**GIVEN INSTRUCTION A**:
Return each line of the records below that contains the string "width".

Re: Robocopy might be not robust enough for never-ending testing on Windows

From: Thomas Munro <thomas(dot)munro(at)gmail(dot)com>
To: Alexander Lakhin <exclusion(at)gmail(dot)com>
Cc: pgsql-hackers <pgsql-hackers(at)postgresql(dot)org>, Andrew Dunstan <andrew(at)dunslane(dot)net>
Subject: Re: Robocopy might be not robust enough for never-ending testing on Windows
Date: 2024-09-17 01:01:17
Message-ID: CA+hUKGJ3iRm2HfRfwb25K0vk4teD4Oi39UEBogT9th3vN76vKg@mail.gmail.com
Views: Raw Message | Whole Thread | Download mbox | Resend email
Thread:
Lists: pgsql-hackers

On Mon, Sep 16, 2024 at 6:00 PM Alexander Lakhin <exclusion(at)gmail(dot)com> wrote:
> So this leak looks like a recent and still existing defect.

**GIVEN INSTRUCTION B**:
Name every person who appears in the mailing-list message about Robocopy.

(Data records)
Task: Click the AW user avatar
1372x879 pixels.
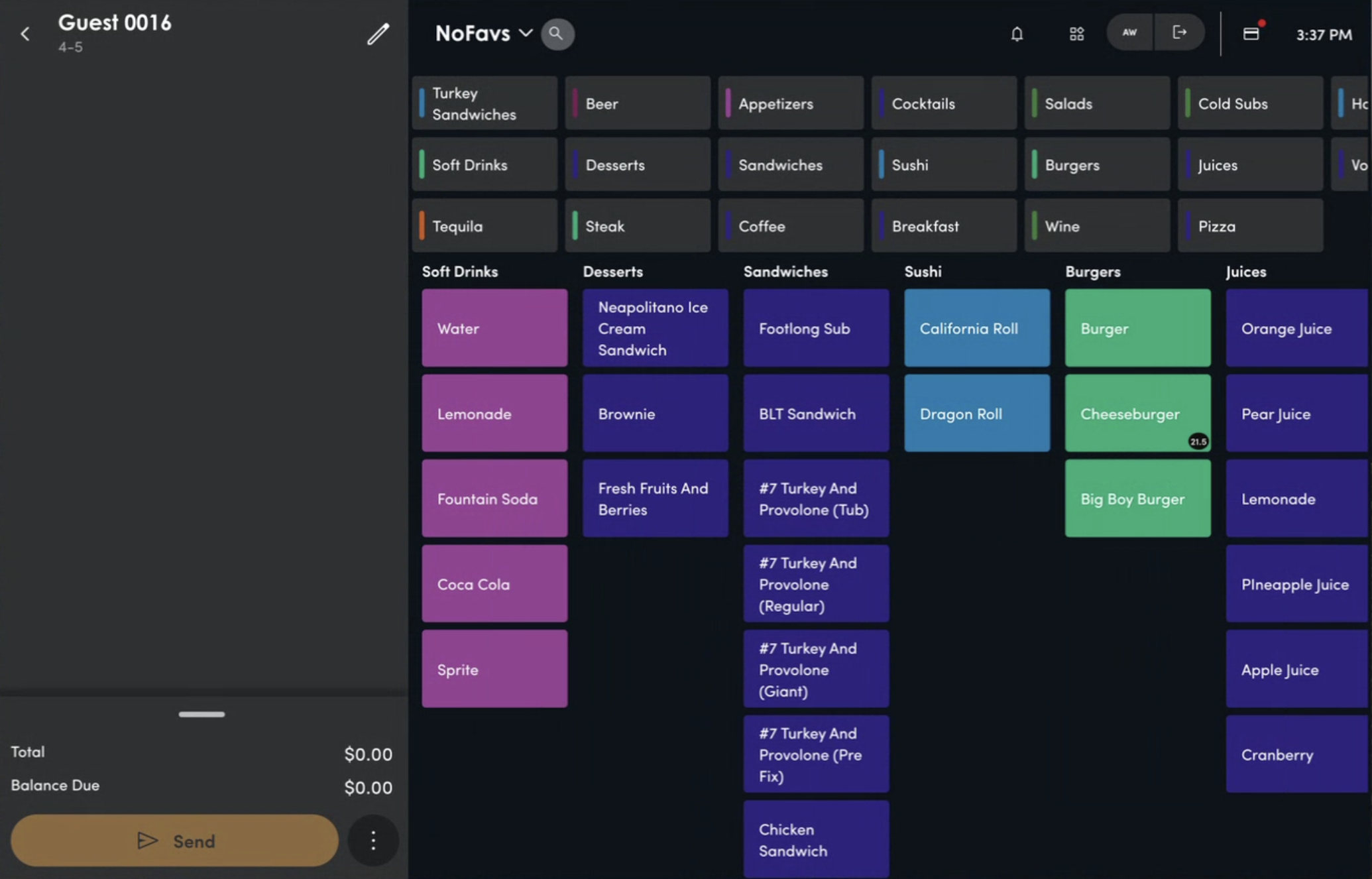Action: coord(1130,32)
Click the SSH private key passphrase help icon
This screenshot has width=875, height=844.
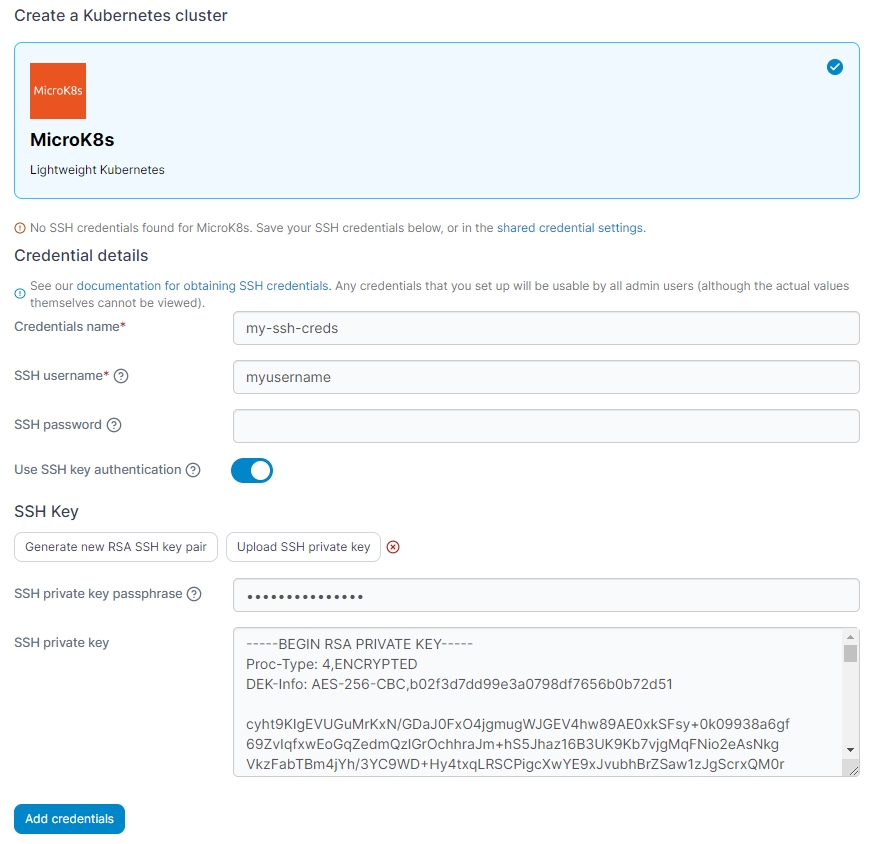pos(194,594)
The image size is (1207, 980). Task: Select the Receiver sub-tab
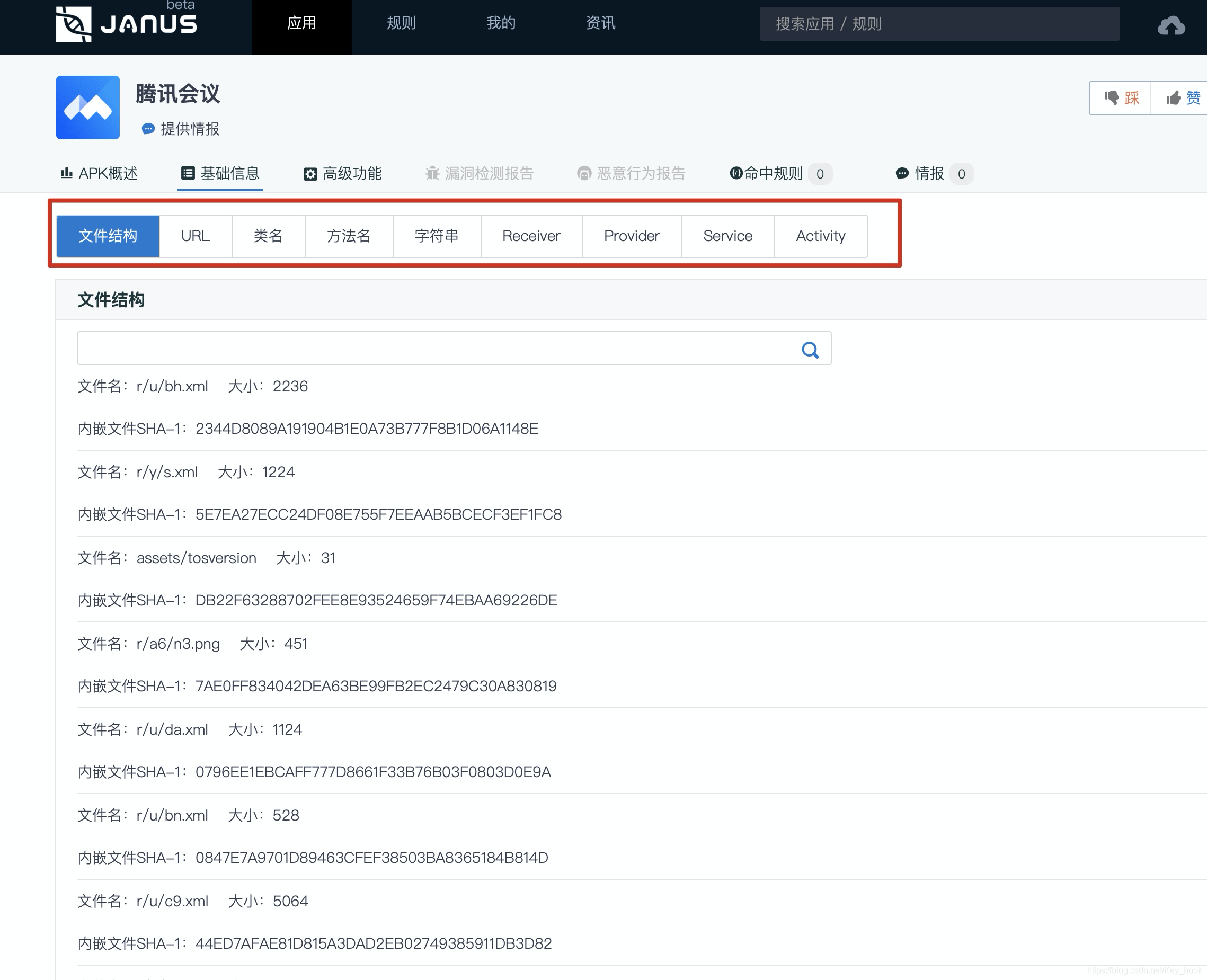click(531, 236)
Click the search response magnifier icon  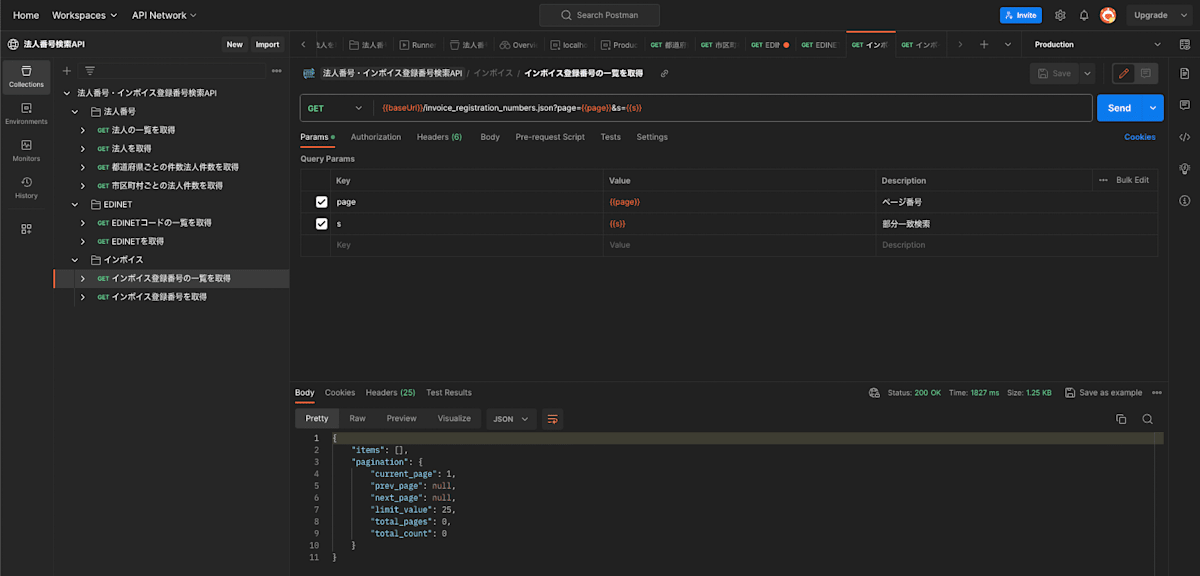point(1148,419)
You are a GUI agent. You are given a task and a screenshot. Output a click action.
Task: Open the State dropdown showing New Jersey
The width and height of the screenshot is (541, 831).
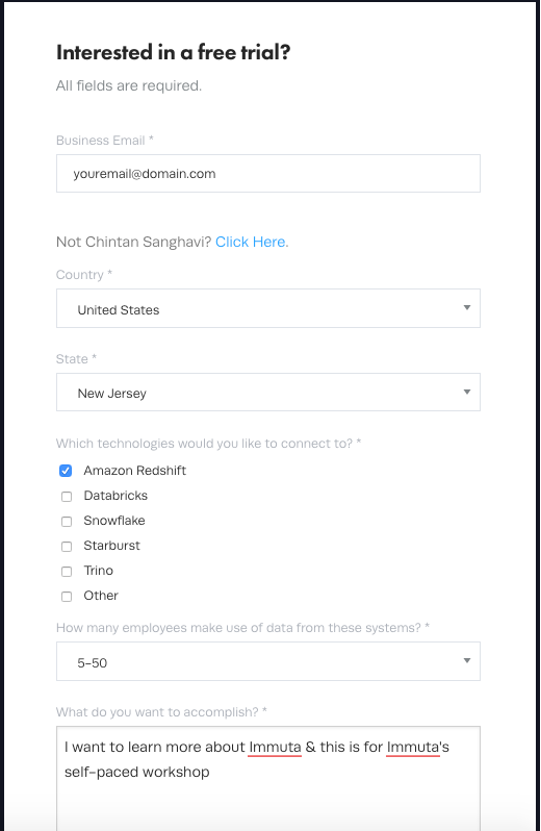[x=268, y=392]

**RESULT A**:
This screenshot has width=875, height=844.
The width and height of the screenshot is (541, 831).

**RESULT B**:
Thomas Munro, Alexander Lakhin, Andrew Dunstan